A survey found that by 2008, 12.5% of children were drinking artificially-sweetened beverages, up from 6% a decade earlier.
The researchers also found that a quarter of the Americans surveyed in 2007 and 2008 had a diet drink in the past day, versus just 19% in 1999 and 2000.
Senior researcher Dr. Miriam B. Vos, of Emory University in Atlanta said the size of the increase among kids was unexpected.
“We do want children to drink less sugar,” Vos told Reuters. “But the challenge is that there are no studies that have looked at the long-term health effects of artificial sweeteners in growing children.”

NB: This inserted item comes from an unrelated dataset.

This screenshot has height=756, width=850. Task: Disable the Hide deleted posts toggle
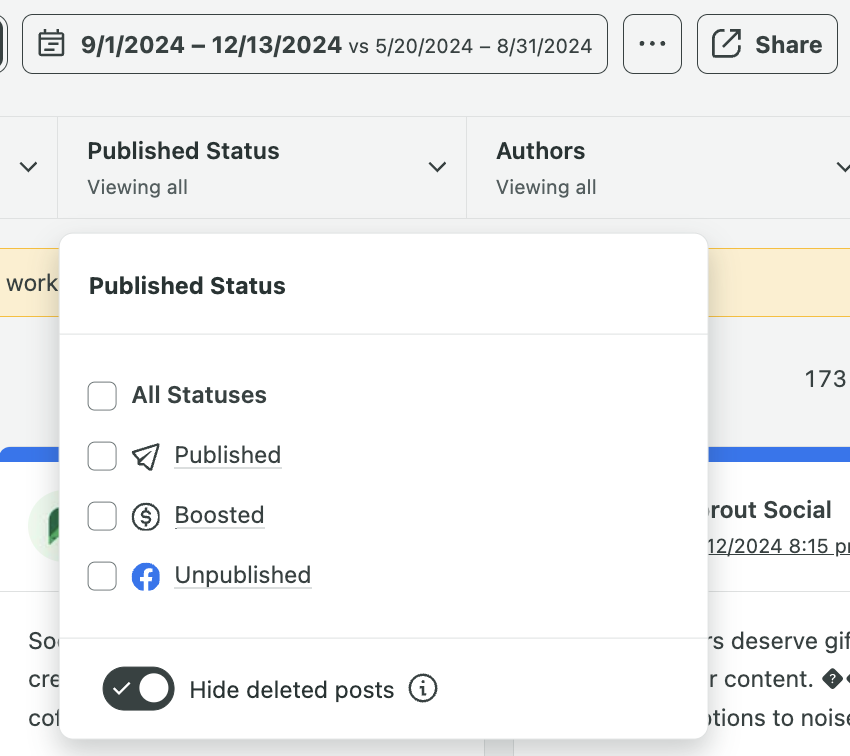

She said animal research has raised some potential concerns about drinking drinks which contain artificial sweeteners. Animals in a study fed with artificial sweeteners have shown weight gain, suggesting there could be some effect on metabolism.
Vos said large population studies have not shown diet-beverage drinkers are doing better weight-wise than those who drink regular sugared soft drinks, and they tend to weigh more than people who favor water.
The findings are based on more than 42,000 Americans who took part in a periodic federal health survey.
Studies also show that diet-beverage drinkers have an increased risk of diabetes, heart problems and stroke.
Vos said she recommends that kids stick with water and milk, which provides protein, calcium and other nutrients.